The first trial to examine the impact of a self-management behavior-modification program combined with bronchodilator therapy and exercise training on exercise capacity and physical activity in patients with chronic obstructive pulmonary disease (COPD) showed positive results, according to a recently published study.
The first trial to examine the impact of a self-management behavior-modification (SMBM) program combined with bronchodilator therapy and exercise training (ExT) on exercise capacity and physical activity in patients with chronic obstructive pulmonary disease (COPD) showed positive results, according to a recently published study in the American Journal of Respiratory and Critical Care Medicine.
COPD affects about 10% of adults older than 40 years of age. By 2020, COPD, which is largely preventable and often stems from smoking, is expected to be the third-leading cause of death.
The expiratory flow limitation that characterizes COPD is commonly accompanied by lung hyperinflation and breathlessness on exertion, which is the primary symptom limiting exercise tolerance in many patients. Patients typically begin to start reducing their activity levels early on in the disease to avoid discomfort, but that inactivity sends them into a downward spiral.
In this study, researchers enrolled patients with COPD between the ages of 40 and 75 years with a smoking history of more than 10 pack-years, postbronchodilator FEV1 30% to 80% predicted, and in the first forced expiratory volume/forced vital capacity (FEV1/FVC) less than 70% were included in the 12-week, randomized, partially double-blind, placebo-controlled, parallel-group trial.
Patients were excluded if they had a significant disease other than COPD or any condition precluding them from participating in exercise.
All patients were enrolled into SMBM and randomized 1:1:1:1 to once-daily placebo (n = 65), tiotropium 5 mg (n= 67), tiotropium/olodaterol 5/5 mg (n = 72), or tiotropium/olodaterol 5/5 mg plus 8 weeks ExT (n = 70).
Exercise endurance time, as measured by the endurance shuttle walk test after 8 weeks, was the primary endpoint.
SMBM plus tiotropium/ olodaterol, with or without ExT, significantly improved exercise endurance time at week 8 versus SMBM plus placebo (treatment ratio vs. placebo: with ExT, 1.46; 95% confidence interval, 1.20-1.78; P = 0.0002; without ExT, 1.29; 95% confidence interval, 1.06-1.57; P = 0.0109).
No significant increases in steps per day from baseline were observed over SMBM plus placebo at week 12 (increase of 1098) when other therapies were added.
The researchers said adding tiotropium/olodaterol, with or without ExT, to SMBM reduced activity-related dyspnea versus placebo, whereas adding tiotropium/olodaterol plus ExT reduced activity-related difficulty.

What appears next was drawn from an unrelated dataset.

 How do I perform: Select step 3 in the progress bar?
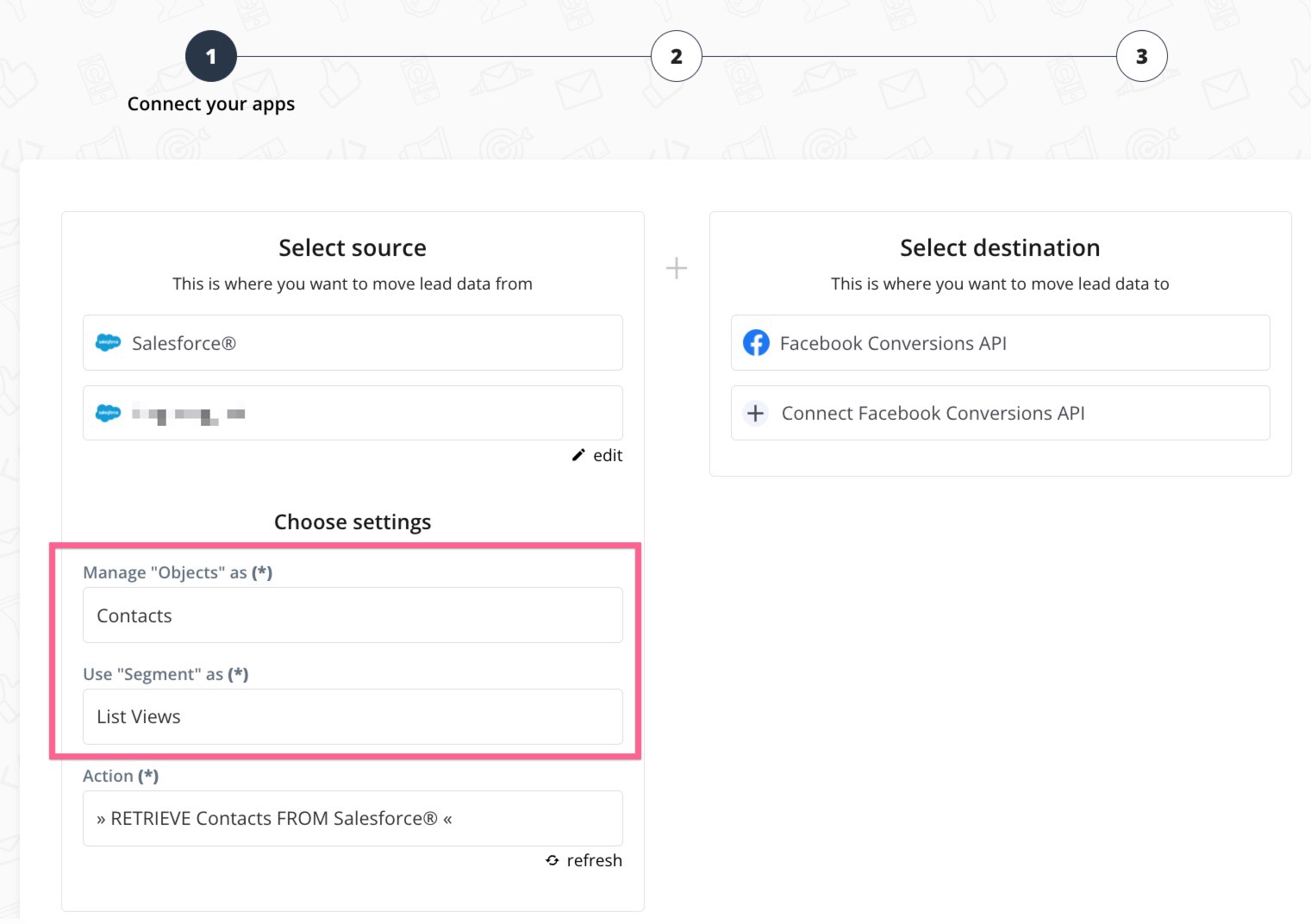1141,57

Although SMBM alone was sufficient to increase physical activity, combination bronchodilation, alone or combined with ExT, was useful to reduce physical activity-related dyspnea and patient-reported difficulty. The combination of behavioral, exercise, and drug interventions resulted in the largest effect.
Troosters T, Maltais F, Leidy N, et al. Effect of bronchodilation, exercise training, and behavior modification on symptoms and physical activity in chronic obstructive pulmonary disease. Am J Respir Crit Care Med. 2018;198(8)1021-1032. doi: 10.1164/rccm.201706-1288OC.